Wednesday, August 15, 2007

Emotions, Emotions, Emotions

Market participants, or rather human beings, are really suckers when it comes to investing in the markets. In almost all kinds of transaction, people look to buy cheap and sell expensive. When you buy a fridge, you look to buy it during some sale or discount. When you sell your car, you ask for S$5,000 above COE valuation.

But when it comes to the market, people look to buy when the prices are high, the higher the better, like now. And when prices nosedive for 2-3yrs, people become totally not interested, like in 2003.

This is the result of two powderful emotions at work: Fear and Greed.

Fear is a much forgotten emotion nowadays except during 1-2 weeks when the markets stumble a bit (like last week). During 2000-02, when the markets entered a full-fledged bear cycle, it was a sight for sorrow. Finance stories made headlines like only when the editors need to choose whether it's "Dead Kitten on Toa Payoh Road" or "NOL stock price made new low". IPOs that came out almost always nosedive. Soon pple got so disappointed, nobody participated anymore, which made it worse. There was a general fear of the stock market bcos many pple got burnt.

As the bleeding continues, fear spreads even further. At gatherings, none of your friends, colleagues, acquaintances talk about stocks, or investment anymore. It simply hurt too much. If you said your job was an investment analyst, they go “Oh ok.” And move on to another topic. You can smell the fear of words like “stock” or “investment”.

Only value investors were very active. They were buying up all the cheap and good stuff, like during the Great Singapore Sale! But somehow, most pple really become suckers during those times. i.e. they fail to buy when it’s cheap.

In today’s market, Gordon Gekko’s good friend has taken over. Well, Gordon Gekko is the guy who quoted, “Greed is Good” in that hit movie and then won an Oscar! I heard he is coming back for a sequel to the 1987 blockbuster Wall Street.

So greed has taken over today’s market. The guys who got burnt in 2000? Well most of them shunned the markets until maybe yesterday, then decided to join the party bcos everybody around them is talking about it. But entrance tickets are not cheap now. What about the grandmas? Maybe they will join tomorrow.

Of course, there are also lots of newbies who have not seen the bloodshed the last round. And they have the all important role of Ra-Ra-ing this whole party. Haven’t we all heard how that young punk made a ton of money buying some stock and bought himself a Ferrari? So greed is all around now but maybe we have not seen it grown full blown just yet.

During these times, it’s always hard for the value investors. Some wished that they had bought more during the good old days of 2003. Some are thinking whether to sell now, but if the market keeps going up, then they lose out again. So as you can see, Greed spares no one, not even value investors. The same goes for Fear by the way.

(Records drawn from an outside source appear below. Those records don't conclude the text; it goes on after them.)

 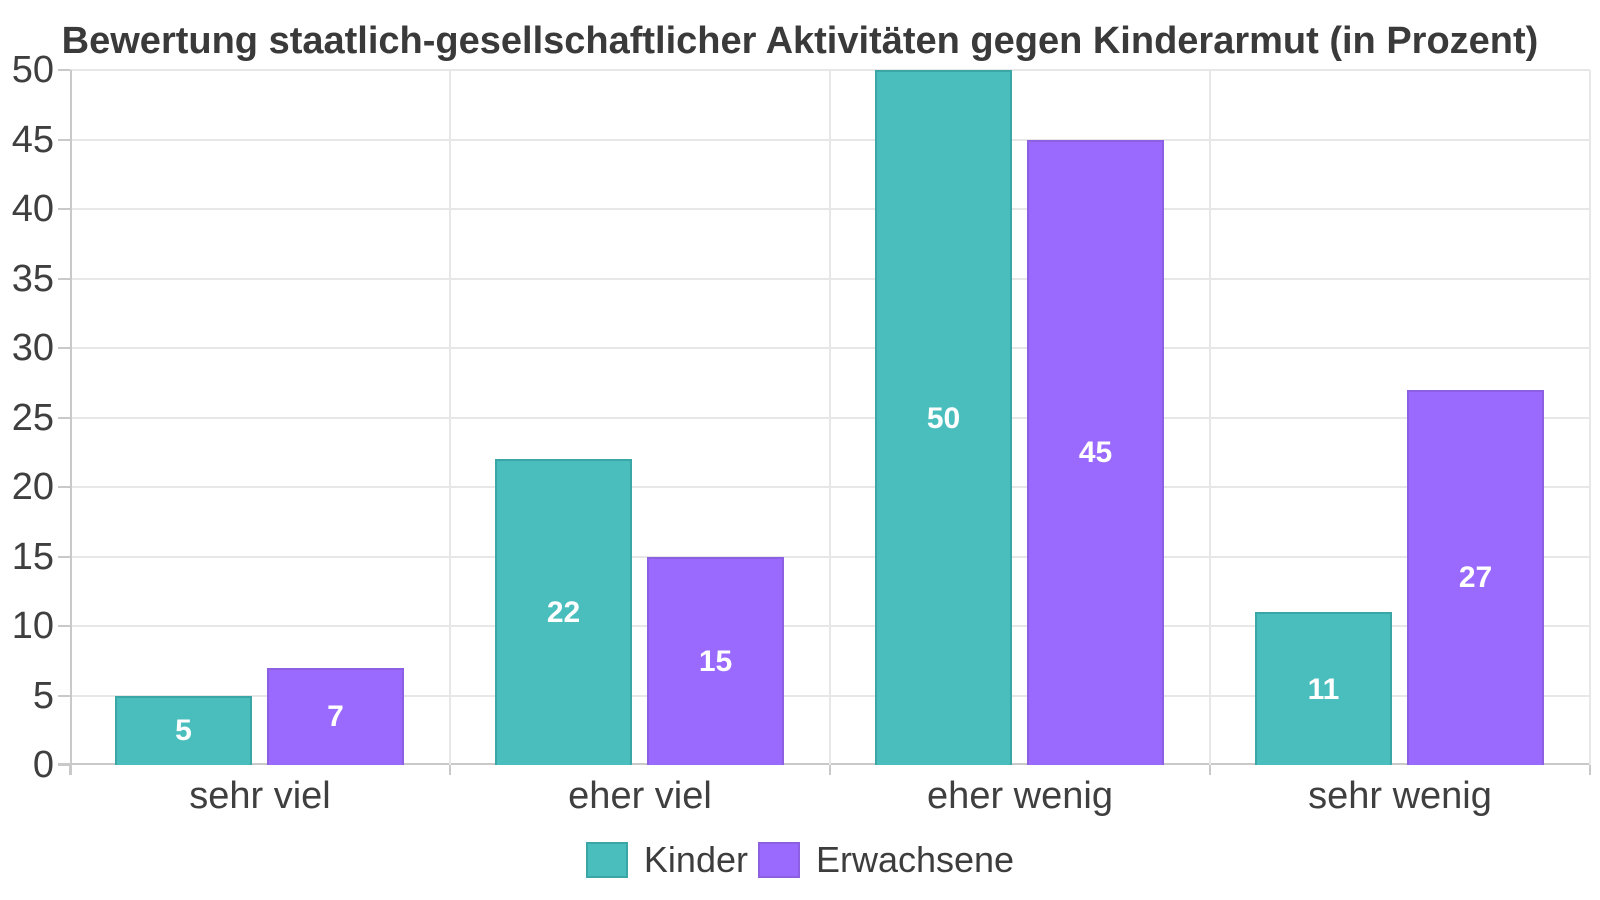 I want to click on y-axis-line, so click(x=71, y=422).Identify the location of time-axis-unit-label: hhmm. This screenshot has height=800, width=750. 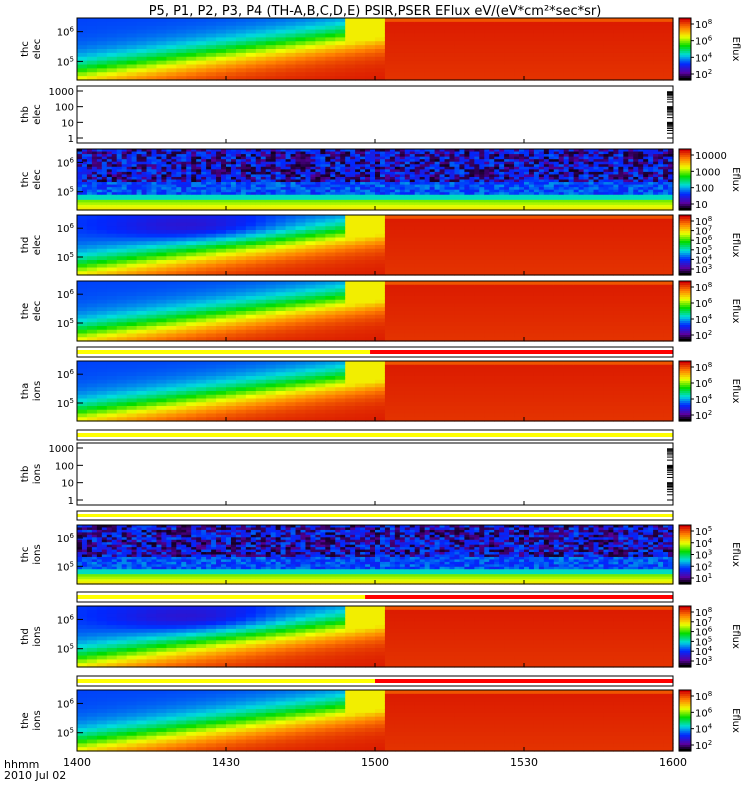
(22, 764).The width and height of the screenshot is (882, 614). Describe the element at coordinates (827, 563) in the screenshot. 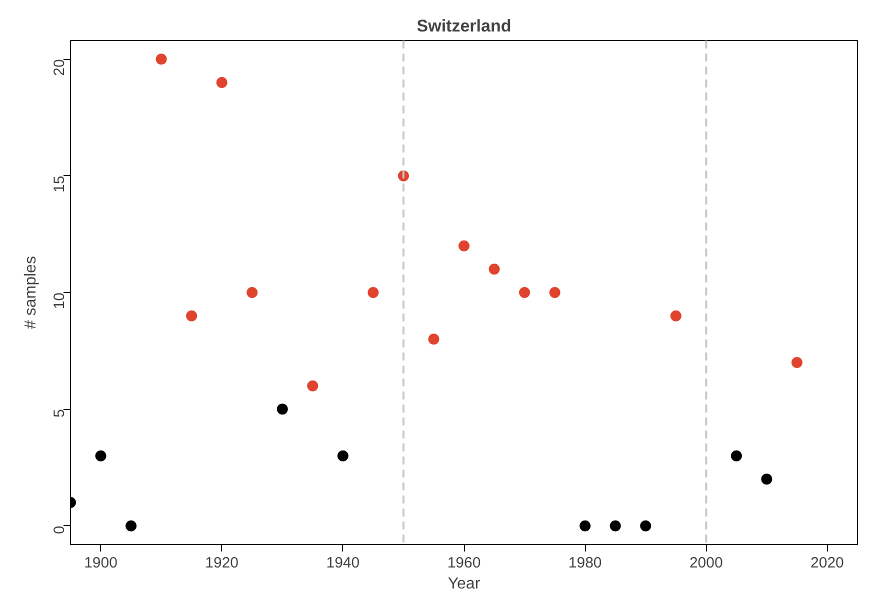

I see `x-tick-label: 2020` at that location.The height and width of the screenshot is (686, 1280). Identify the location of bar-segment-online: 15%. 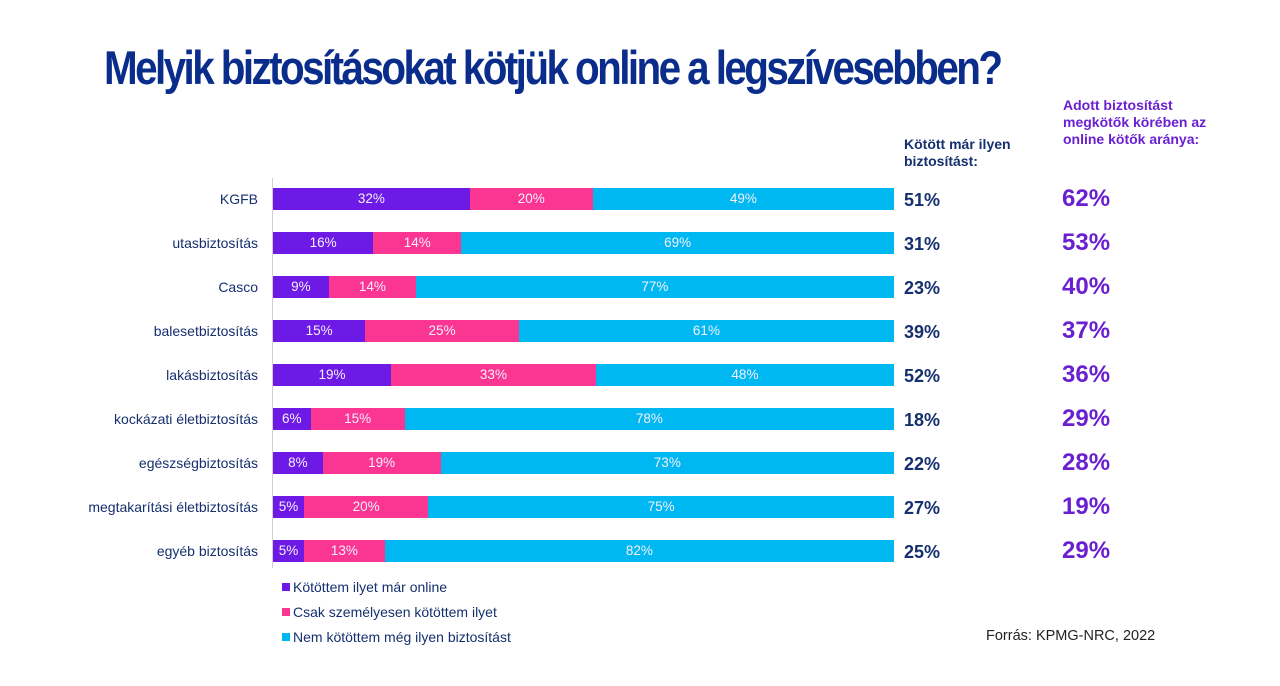
(320, 331).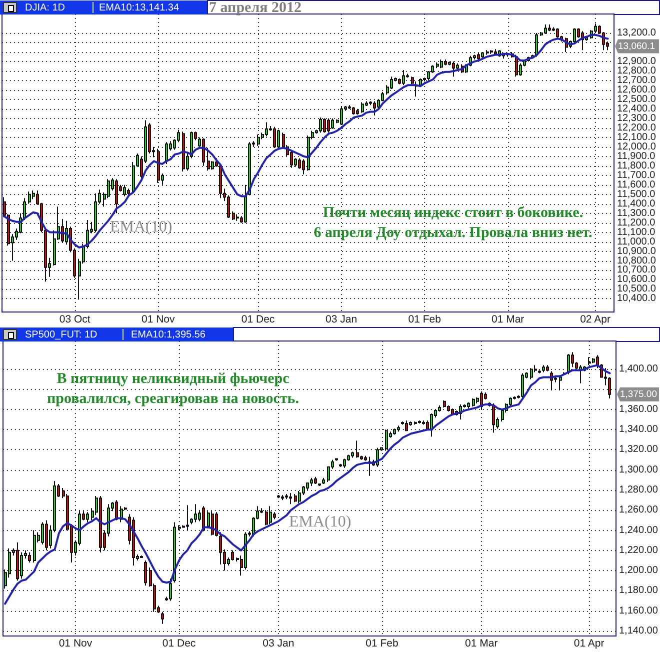 This screenshot has height=653, width=660. What do you see at coordinates (636, 252) in the screenshot?
I see `y-tick-label: 10,900.0` at bounding box center [636, 252].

It is an art to be able to judge the greed barometer of the market and decide if the peak is reached (vice versa: to judge if the market has reached maximum fear which will mark the bottom of the bear market). If you can do this, you are on your way to great success. But most old timers would advise against that. Hence they advocate the good old buy-and-hold strategy. As they say, it is futile to try to time the market.

As for me, I suspect the market hasn’t reach maximum bullishness just yet, so there may still be some upside from here. Forward PER of the STI is still ok at 15-16x, but it’s hard to buy anything now. The margin of safety is not there anymore. In this game, it’s only worthwhile to buy during the Great Singapore Sale. But somehow, most pple buy AFTER the Great “GST” price hike (of 200%). GST here stands for: the Great stock market Surge of 200% rally Tax!

PS: STI in 2003 was 1200, it rallied roughly 200% to 3600 today!